This is in continuation of earlier post here. Though still not found two such $16$-length product groups, still want to learn the process of finding correct pair of such product groups.
Goal is to show that two $16$- length groups formed by four groups' products, are not isomorphic; though they have same number of elements order-wise.
Let, $G= C_{8}\times C_2\times C_1\times C_1$, and $H= Q_8\times C_2\times C_1\times C_1$
First, need to know if both $G,H$ have $16$- length products.
Next, need show two products $G,H$ have the same number of elements order-wise.
Last part is to show these two groups are not isomorphic, i.e. $G\ncong H.$
Request inputs for first part, as assume that $C_1$ has only identity element that does not add to length of group product.

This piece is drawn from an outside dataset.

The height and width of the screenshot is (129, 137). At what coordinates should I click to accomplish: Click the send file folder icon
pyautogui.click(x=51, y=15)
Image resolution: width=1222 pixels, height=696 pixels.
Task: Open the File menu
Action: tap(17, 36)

For second part, my attempt:
So, Cartesian product need be formed
$G$ has components $C_8, C_2, C_1.$
Number of elements of order $8$ in $C_8=2,$ given by $r, r^7,$
Number of elements of order $4$ in $C_8=2,$ given by $r^2, r^6,$
Number of elements of order $2$ in $C_8=1,$ given by $r^3,$
Number of elements of order $1$ in $C_8=1,$ given by $r^0=e.$
Second consider $C_4$:
Number of elements of order $4$ in $C_4=2$ given by $r_4, r_4^3,$
Number of elements of order $2$ in $C_4=1,$ given by $r_4^2,$
Number of elements of order $1$ in $C_8=1,$ given by $r_4^0=e.$
Now, form Cartesian product of two groups : $$C_8=\{e_{C_8}, r_{C_8}, r_{C_8}^2, r_{C_8}^3, r_{C_8}^4, r_{C_8}^5, r_{C_8}^6, r_{C_8}^7\},$$ $$C_4:\{e_{C_4}, r_{C_4}, r_{C_4}^2, r_{C_4}^3, $$ $$CP_{C_8\times C_4}= \{(r_{C_8}^0, r_{C_4}^0), (r_{C_8}^0, r_{C_4}^1), ..., (r_{C_8}^7, r_{C_4}^3) \}$$
But $e$ can pair only with other $e$.
So, get :
$$CP_{C_8\times C_4}= \{(r_{C_8}^0=e_{C_8}, r_{C_4}^0=e_{C_4}), (r_{C_8}, r_{C_4}), (r_{C_8}^1, r_{C_4}^2), (r_{C_8}^1, r_{C_4}^3), $$ $$(r_{C_8}^2, r_{C_4}), (r_{C_8}^2, r_{C_4}^2), (r_{C_8}^2, r_{C_4}^3),$$ $$(r_{C_8}^3, r_{C_4}), (r_{C_8}^3, r_{C_4}^2), (r_{C_8}^3, r_{C_4}^3), ... \}$$ Or, a total of ($3\times 7+1= 22$) elements in the Cartesian product.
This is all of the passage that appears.